Then he heard a sound close at hand—the padding of soft feet on gravel. His spot-light was beside him, and he flashed it in the direction of the feet. About ten yards away stood an animal. At first he thought it was a wolf from its size till he saw its sharp muzzle and prick ears, its reddish fur, and its thick tail. It was a fox, one of the cannibal foxes of the Pais de Venenos that he had heard of from Sandy. The animal blinked in the light, and its teeth were bared in a snarl. Archie reached for Hamilton’s rifle, which lay loaded beside them, but he was too late. The great brute turned and trotted off, and passed out of sight among the boulders.

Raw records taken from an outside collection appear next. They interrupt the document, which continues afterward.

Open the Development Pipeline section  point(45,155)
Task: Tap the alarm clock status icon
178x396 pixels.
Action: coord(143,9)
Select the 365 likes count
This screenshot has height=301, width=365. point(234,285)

“Enough to put me off fox-hunting for evermore,” thought Archie. After that he did not sleep, but lay watching the dark thin to shadows and the shadows lighten to dawn. The sun seemed to leap with a bound over the far Cordilleras, and a morning mist, as white and flat as a snowfield, filled the valleys. Archie’s heartsickness returned to him like a fever. Somewhere within the horizon was Janet, but by what freak of fortune was he to get her—himself a mere lost atom at the edge of his endurance, and as ignorant as a babe of this immense, uncharted, unholy world?
Both men soon realised that the Pais de Venenos had exacted its penalty. Hamilton was clearly in a fever, which may have been due to his many cuts, and Archie felt something like a band of hot steel round his head. For breakfast they nibbled a little chocolate and ate a few raisins. Then, as far as their bodily discomfort permitted, they discussed their plans.

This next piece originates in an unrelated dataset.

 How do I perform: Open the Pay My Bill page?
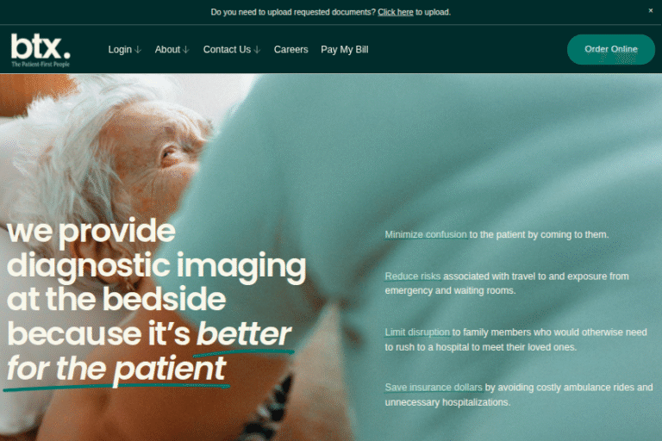(345, 49)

“We’re up against some solid facts, Hamilton,” said Archie. “We’re looking for my wife, and I believe she’s somewhere within fifty miles, but we’ve got to admit that we’re lost ourselves. All I remember from Lord Clanroyden’s map is that if we keep going up the south wall of the Poison Country we’ll come to the main range, and south-west of that lies Pacheco. The people we’re seeking must be up on the range, but they may be north or south the of Poison Country. We couldn’t cross that infernal valley, so let’s hope they are on the south. Another thing—we mayn’t be able to get up the range—we’re neither of us in much form for mountaineering. Also, we’ve got about enough food to last us with care for two days. We shan’t want for water.”
“I’ll no need much meat,” said Hamilton sombrely. “I cauldna swallow my breakfast, my throat’s that sair.”
“We’re both dashed ill,” Archie agreed. “I feel like a worm, and you look like one. Maybe we’ll be better if we get higher.”
Hamilton turned a feverish eye upwards. “I doot it’s higher we’ll be goin’. Anither kind o’ Flyin’ Corps. Angels.”
“That’s as it may be. It’s too soon to chuck in our hand. You and I have been in as ugly places before this. We’re both going on looking for my wife till we drop. We’ll trust to the standing luck of the British Army. I’ve a sort notion we’ll find something… “
“We’ll maybe find mair folk than we can manage.”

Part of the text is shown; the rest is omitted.